Danza, OP 33 3:27 has a "let's have dinner on the river in 1885" sort of feel to it. You can hear the riverboats. It's an Americana tune for sure, very much in New Orleans, but definitely not in the hokey sort of way that you would in a mid-90's Will Smith period comedy. Hey Little Girl rounds out side B with a more modern piano-driven NOLA tune.
Side B is really starting to show how this is an album of American tunes performed by a man who is keeping a foot firmly in New Orleans.
Earl "Fatha" Hines' Rosetta 4:10 brings us onto disc two of American Tunes. A slower piano piece with a few moments of energy. Quiet bass fills in the tune a bit.
I have a lot of respect for Allen, and I know there is a reverence for him in NOLA, but I am underwhelmed with this album by the start of side C. I do like Rosetta 4:10, and I'll like having it for background noise, but nothing I've heard so far resembles a standout track. Come Sunday reintroduces vocals by Rhiannon Giddeon, and she continues to provide a solid performance, but the track itself just doesn't hold my attention.
Southern Nights heads Uptown. If there were a garden cafe with late afternoon performances of piano, this track would fit. Perhaps the name suggests something a little later in the evening, but it is too low tempo for me to get that sense from it.

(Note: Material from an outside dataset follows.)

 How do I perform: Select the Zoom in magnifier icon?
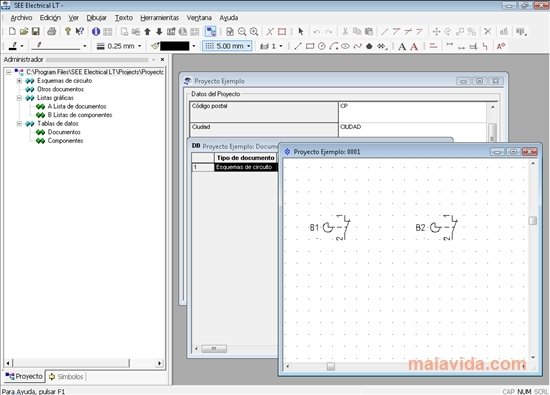(x=254, y=32)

Allen sings on American Tune, a Paul Simon piece, and it appears that this is the only track on which he sings. Without looking at the liner notes I would have guessed that this was a James Taylor song. It fits in with New Orleans, but considering that this is ostensibly a record of American music, it isn't entirely out of place in Colorado. A gut-string guitar, played by Adam Levy, backs the vocals on this track, with a late appearance of Allen's piano.

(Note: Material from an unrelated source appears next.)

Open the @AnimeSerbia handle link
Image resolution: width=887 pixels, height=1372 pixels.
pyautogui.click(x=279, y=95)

Side D matches the slower pace of Side C. Her Mind is Gone is contemplative and continues the the theme of a slow afternoon in the quarter. It is a familiar riff, though much like Allen's music overall, I can't quite place where or how I know it. Again, this is due to my own ignorance and in no way reflects the prevalence of Allen's work in the music scene of NOLA and the US altogether. It is perhaps fitting then, that this album ends with familiar chords. Moon River breaks from this, as it is instantly recognizable through the chorus, though Allen explores the space a little more past each refrain.
I took a couple of weeks to review this record. After listening through all four sides, prior to analyzing them or commenting on them, I felt underwhelmed. More specifically, I felt uninspired to write this review. Now, on a warmer day a few weeks past the snowstorm in which I listened to side A, side D leaves me with a little more reverence for Allen.

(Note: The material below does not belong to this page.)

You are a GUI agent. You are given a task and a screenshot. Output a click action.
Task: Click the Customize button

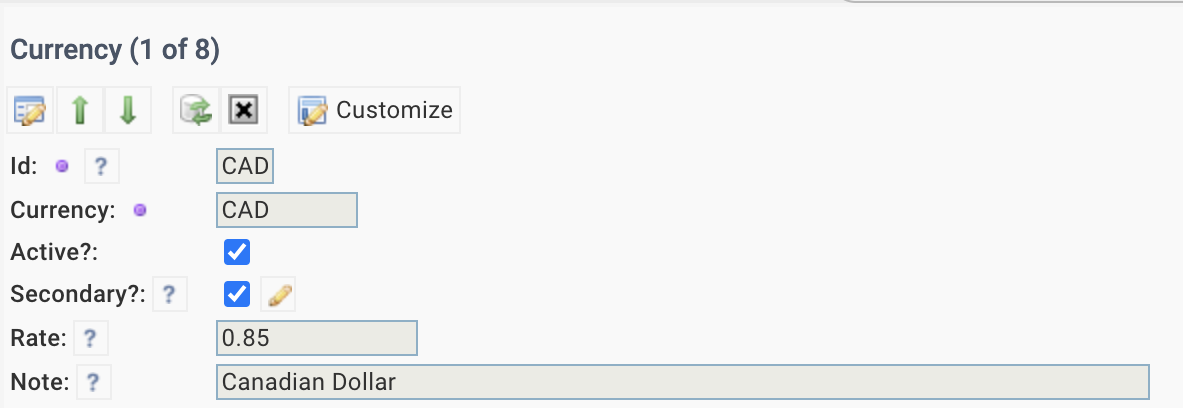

This album is not just a songbook of American tunes, it is a nod to where New Orleans fits in such a songbook. My wife has always stated that nowhere else in the US is as unique as New Orleans. To some extent, I agree with her, though I think New Orleans could not exist in any other country the way it does here in the US. That is true of this album, too. Even if you don't know who Allen is, or you are not terribly familiar with the musical themes he is presenting, this album does put you in a time and place that could only have come from NOLA.
This collection I've slowly built up over the years is not just filled with albums I picked up because I liked them. In fact, I've more often picked up a record specifically because I didn't know the artist or I recognized the artist's name and but had never heard that album. Allen's American Tunes is just such an album, and I am happy I got to spend time with it.
While I will not have this record worn flat by excessive playthrough, I will want to visit any time I want to feel that connection to NOLA . If I'm honest, I am glad to be done with this review. I did enjoy American Tunes but I am glad to move on to the next record.